WORK REQUEST: When you reach the listing, restate it word for word, leaving nothing out.

Start of RECORDS SUPPLIED

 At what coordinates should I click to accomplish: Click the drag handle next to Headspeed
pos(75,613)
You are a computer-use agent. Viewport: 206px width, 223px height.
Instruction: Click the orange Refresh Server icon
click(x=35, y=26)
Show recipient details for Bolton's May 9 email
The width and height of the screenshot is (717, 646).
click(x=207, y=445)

End of RECORDS SUPPLIED

REPLY:
 At what coordinates should I click to accomplish: Click the drag handle next to Headspeed
pos(75,613)
You are a computer-use agent. Viewport: 206px width, 223px height.
Instruction: Click the orange Refresh Server icon
click(x=35, y=26)
Show recipient details for Bolton's May 9 email
The width and height of the screenshot is (717, 646).
click(x=207, y=445)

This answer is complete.